Administrators can use quota allocations to prioritize resources between users, teams, and AI initiatives. The administrator can completely prevent the use of certain node pools by a project or department by setting the node pool quota to 0 and disabling over quota for that node pool, or it can keep the quota to 0 and enable over-quota to that node pool and allow access based on resource availability only (e.g. unused GPUs). However, when a project with a non-zero quota needs to use those resources, the Scheduler reclaims those resources back and preempts the preemptible workloads of over-quota projects. As an administrator, you can also have an impact on the amount of over-quota resources a project or department uses.

It is essential to make sure that the sum of all projects' quota does NOT surpass that of the Department, and that the sum of all departments does not surpass the number of physical resources, per node pool and for the entire cluster (we call such behavior - ‘over-subscription’). The reason over-subscription is not recommended is that it may produce unexpected scheduling decisions, especially those that might preempt ‘non-preemptive’ workloads or fail to schedule workloads within quota, either non-preemptible or preemptible, thus quota cannot be considered anymore as ‘guaranteed’. Admins can opt-in a system flag that helps to prevent over-subscription scenarios.

Example: assigning resources to projects

Assigning users to projects and departments

Run:ai system is using ‘Role Based Access Control’ (RBAC) to manage users’ access rights to the different objects of the system, its resources, and the set of allowed actions.
To allow AI researchers, ML engineers, Project Admins, or any other stakeholder of your AI initiatives to access projects and use AI compute resources with their AI initiatives, the administrator needs to assign users to projects.

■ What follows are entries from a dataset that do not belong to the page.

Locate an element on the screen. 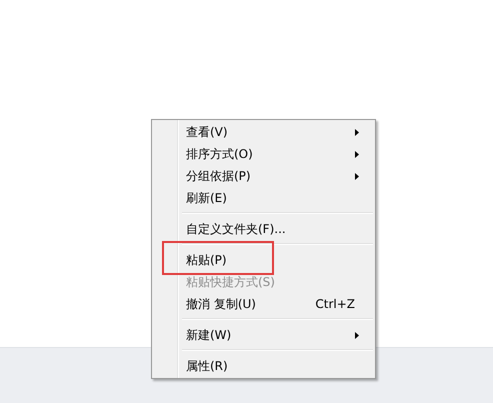  menu-item: 粘贴(P) is located at coordinates (264, 260).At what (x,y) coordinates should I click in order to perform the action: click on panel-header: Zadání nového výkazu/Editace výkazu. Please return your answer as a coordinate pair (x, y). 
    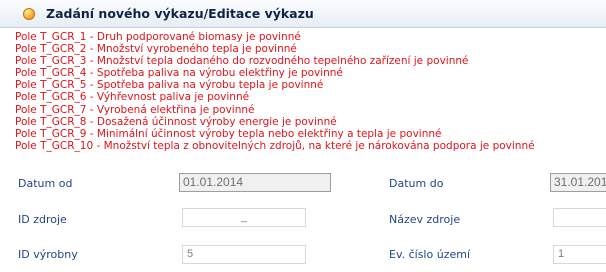
    Looking at the image, I should click on (303, 14).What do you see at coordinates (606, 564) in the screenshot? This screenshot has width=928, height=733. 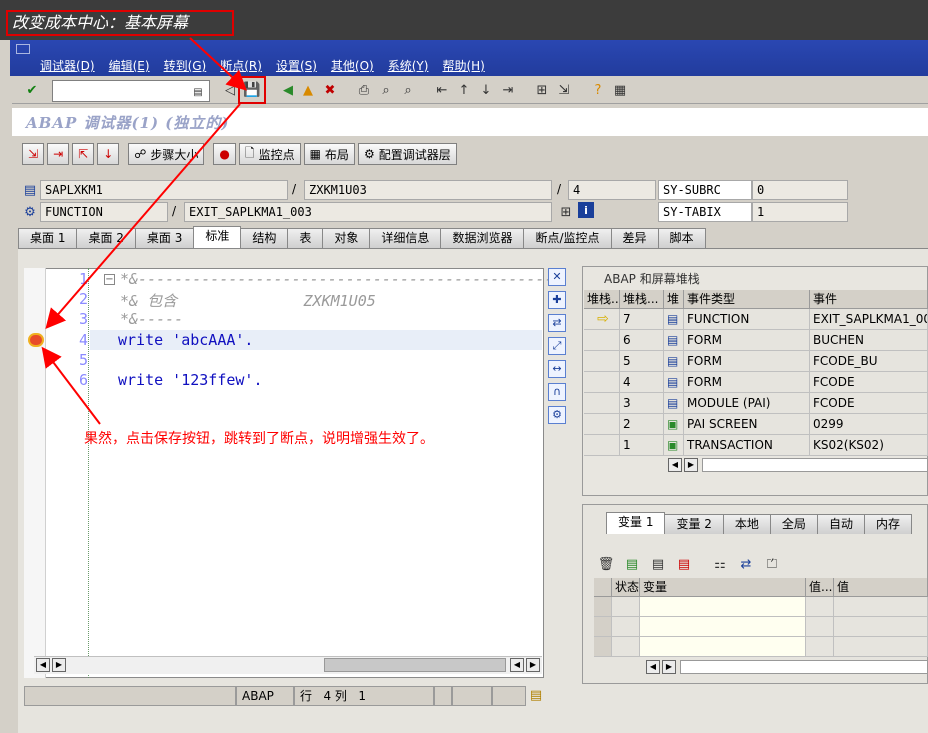 I see `delete-icon: 🗑` at bounding box center [606, 564].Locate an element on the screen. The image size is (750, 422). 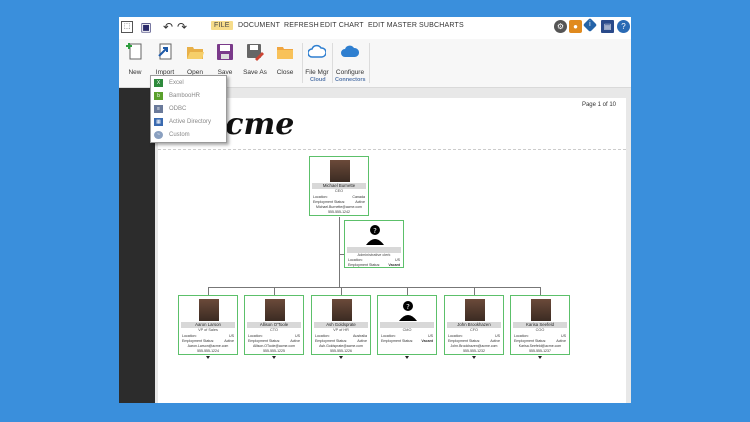
node-phone: 555-555-1232 is located at coordinates (474, 351). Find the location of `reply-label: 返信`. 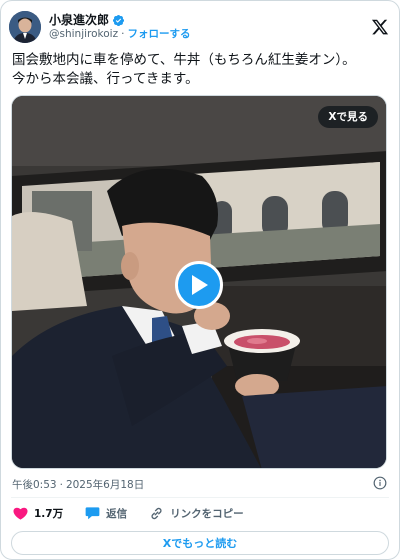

After a user is assigned to a project with the proper role, e.g. ‘L1 Researcher’, the user can submit and monitor its workloads under that project. Assigning users to departments is usually done to assign ‘Department Admin’ to manage a specific department. Other roles, such as ‘L1 Researcher’, can also be assigned to departments, this allows the researcher access to all projects within that department.

Submitting workloads

Now that resources are grouped into node pools, organizational units or business initiatives are mapped into projects and departments, projects’ quota parameters are set per node pool, and users are assigned to projects, you can finally submit workloads from a project and use compute resources to run your AI initiatives.

When a workload is submitted, it goes to the chosen Kubernetes cluster, and the Run:ai Scheduler handles it.

The Scheduler’s main role is to find the best-suited node or nodes for each submitted workload, so that those nodes match the resources and other characteristics requested by the workload while adhering to the quota and fairness principles of the Run:ai system. A workload can be a single pod running on a single node, or a distributed workload using multiple pods, each running on a node (or part of a node). It is not rare to find large training workloads using 128 nodes and even more, or inference workloads using multiple pods and nodes. There are numerous types of workloads, some are Kubernetes native and some are 3rd party extensions on top of Kubernetes native pods. The Run:ai Scheduler schedules any Kubernetes native workloads, Run:ai workloads, or any type of 3rd party workload.